Уолтер Липпман - Общественное мнение
Судья Гэри[404] совершенно искренне утверждает, что его люди получают прекрасную зарплату и не работают сверхурочно, а затем переходит к краткому очерку истории России от Петра Великого до убийства царя. За ним поднимается Уильям Фостер[405] и с такой же искренностью сообщает, что люди подвергаются эксплуатации, а затем переходит к истории освобождения человека от социального гнета от Иисуса из Назарета до Авраама Линкольна. В этот момент председатель обращается к сотрудникам информационной службы, чтобы те предъявили публике сведения по заработной плате и вместо слов «получают прекрасную зарплату» и «подвергаются эксплуатации» показали таблицу с данными о том, как на самом деле оплачиваются работники разных разрядов. Считает ли судья Гэри, что все они действительно хорошо оплачиваются? Да, считает. Считает ли Уильям Фостер, что все они подвергаются эксплуатации? Нет, он считает, что подвергаются эксплуатации разряды C, M и X. Что он имеет в виду под эксплуатацией? Он считает, что их зарплата меньше прожиточного минимума. Тогда как судья Гэри считает, что их зарплата соответствует прожиточному минимуму. «Что человек может купить на такую зарплату?» — спрашивает председатель. «Ничего», — говорит Уильям Фостер. «Все, что ему необходимо», — говорит судья Гэри. Председатель запрашивает правительственные статистические данные по бюджету и ценам[406]. Он провозглашает, что разряд X получает зарплату, соответствующую среднестатистическому потребительскому бюджету, тогда как разряды С и M — нет. Судья Гэри отмечает, что он не считает официальную статистику надежной. Бюджет слишком высок, а цены понизились. Фостер также высказывает свое мнение. Бюджет слишком низок, а цены повысились. Председатель провозглашает, что этот вопрос не входит в юрисдикцию конференции, что официальные цифры остаются в силе и что эксперты судьи Гэри и господина Фостера должны обратиться в постоянный комитет объединенного информационного отдела.
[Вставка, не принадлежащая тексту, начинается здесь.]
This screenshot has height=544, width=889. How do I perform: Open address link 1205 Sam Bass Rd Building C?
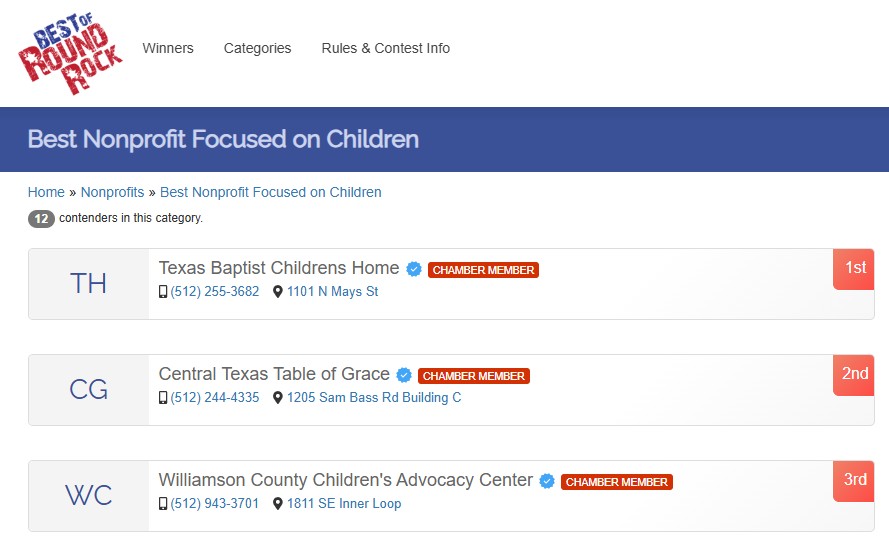[374, 398]
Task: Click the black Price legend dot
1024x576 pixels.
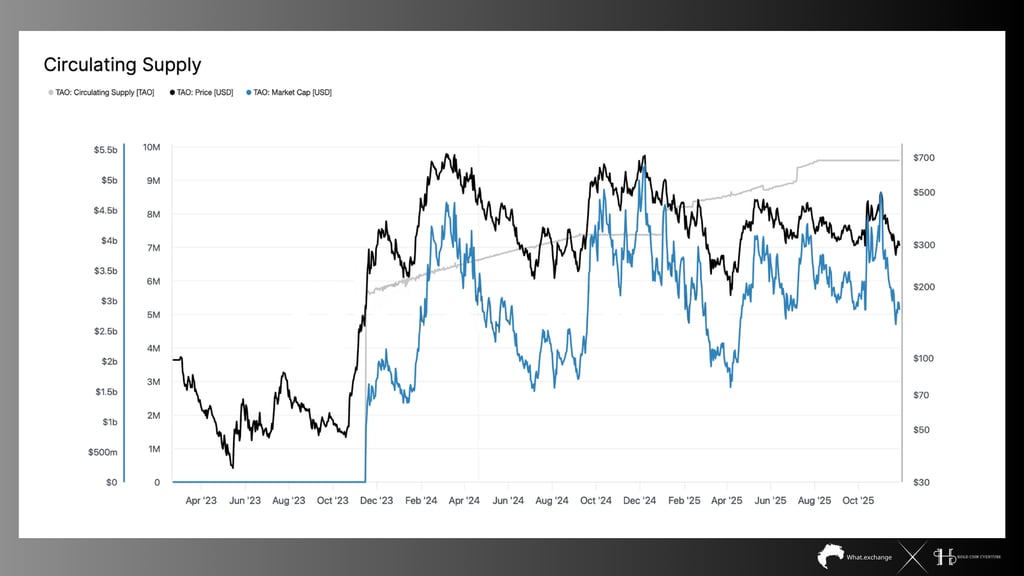Action: (172, 93)
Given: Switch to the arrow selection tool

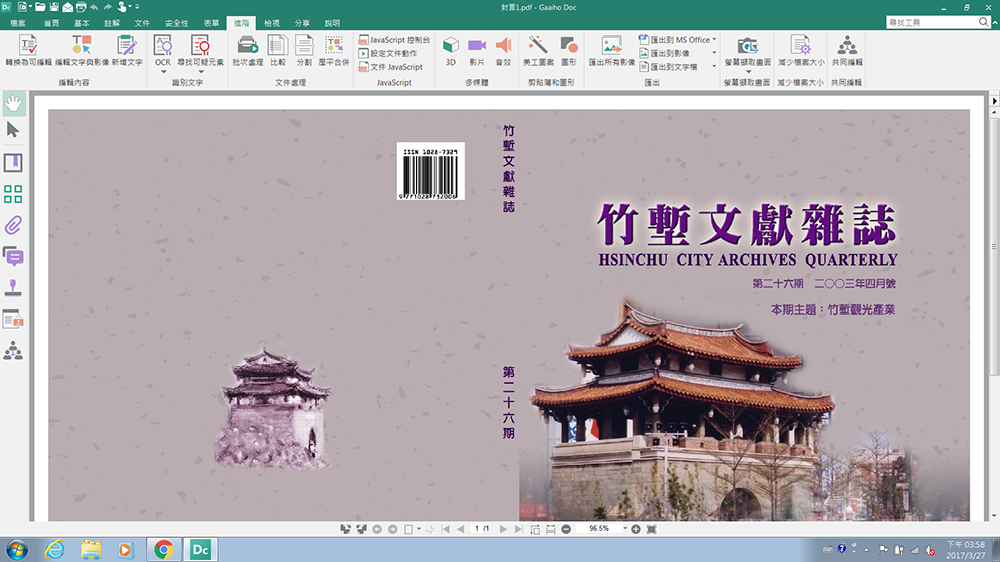Looking at the screenshot, I should click(14, 130).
«Тем не менее, — говорит судья Гэри, — мы разоримся, если изменим шкалу заработной платы». «Что вы имеете в виду, когда говорите, что вы разоритесь, — спрашивает председатель, — предъявите свои бухгалтерские книги». «Я не могу этого сделать, — говорит судья Гэри, — это частное дело». «Частные дела нас не интересуют», — говорит председатель и делает заявление, что заработная плата рабочих разрядов С и M является настолько-то ниже официального прожиточного минимума и что судья Гэри отказывается повышать их по причинам, о которых не хочет говорить. После подобной процедуры по этому вопросу может существовать общественное мнение в высоком смысле[407] этого слова.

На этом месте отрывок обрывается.